Description Masataka Yakura 2007-07-19 01:00:13 UTC
There seems to be a bug in the new XML parser. It doesn't recognize some Japanese encodings other than UTF, such as Shift_JIS, EUC-JP.

Try validating , you'll see some XML errors. But try saving the page in an XML format (mitsue.xml) and opening it in Firefox and Internet Explorer, I got no such errors. Rewrite the source substituting "shift_jis" for "UTF-8" and it will validate. Thus, the validator seems to have some encoding detection and handling issues.

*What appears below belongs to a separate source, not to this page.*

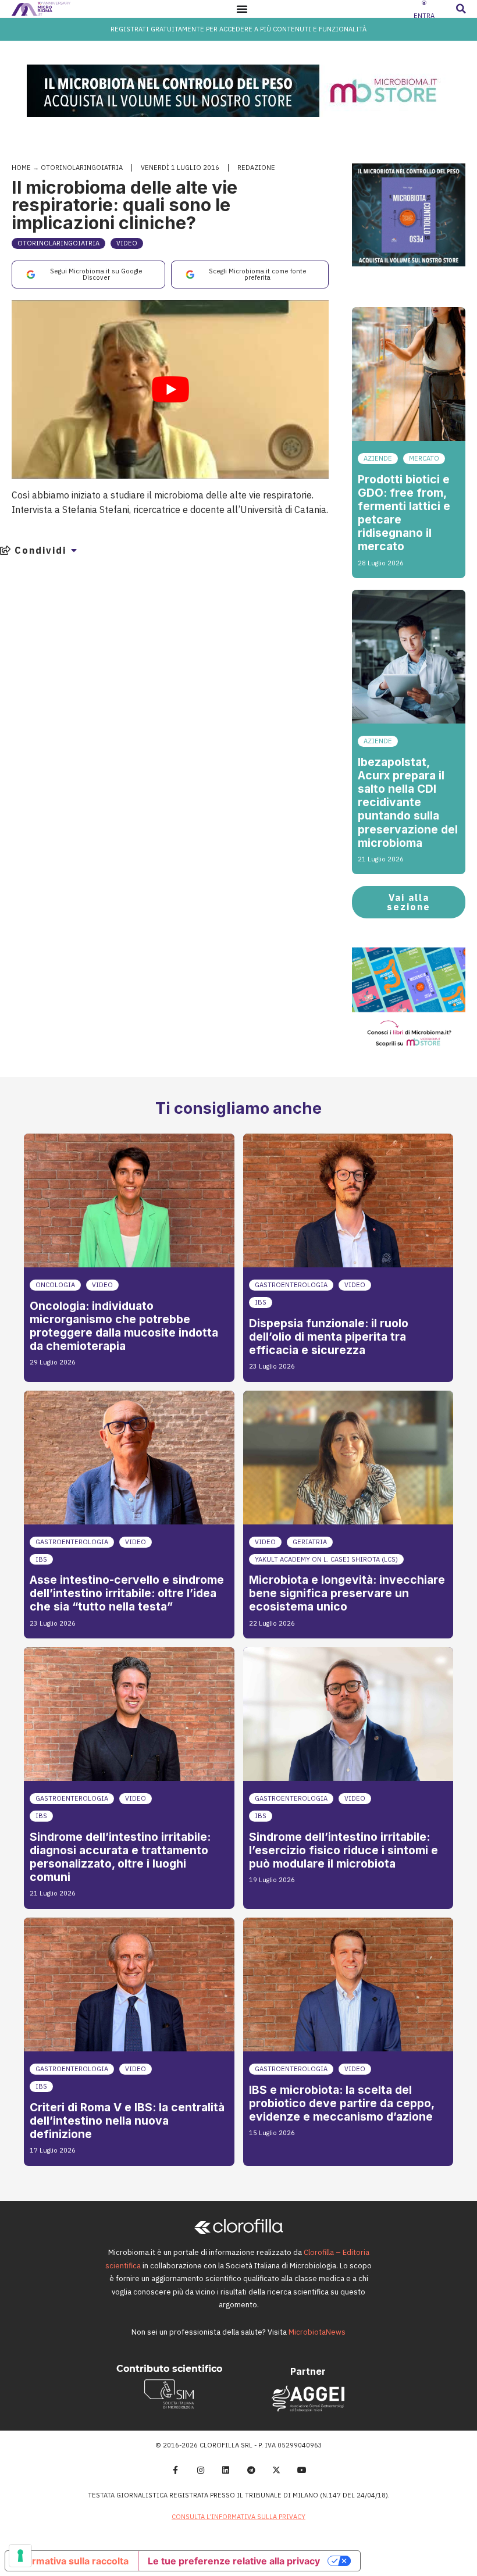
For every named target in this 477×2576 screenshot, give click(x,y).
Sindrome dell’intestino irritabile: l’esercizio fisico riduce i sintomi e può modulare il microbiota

There are so many webpages with Shift_JIS or EUC-JP or whatever non-UTF. I'm afraid that launching the new validator without fixing that issue would cause serious confusion in Japanese market.
Comment 1 Olivier Thereaux 2007-07-19 05:06:08 UTC
Nice catch Masataka, thanks a lot.

I found out that the problem was with 
<?xml version="1.0" encoding="Shift_JIS"?>
which causes the XML parser to read the XML content as shift-jis, even though the validator systematically transcodes everything to UTF-8 without passing it to the different parsers.

I'm looking at whether I can tell the XML parser to ignore the encoding="..." or whether I should be rewriting the value to be UTF-8.
Comment 2 Olivier Thereaux 2007-07-19 06:22:23 UTC
Fixed with a regexp, which should cover pretty much all reasonable cases.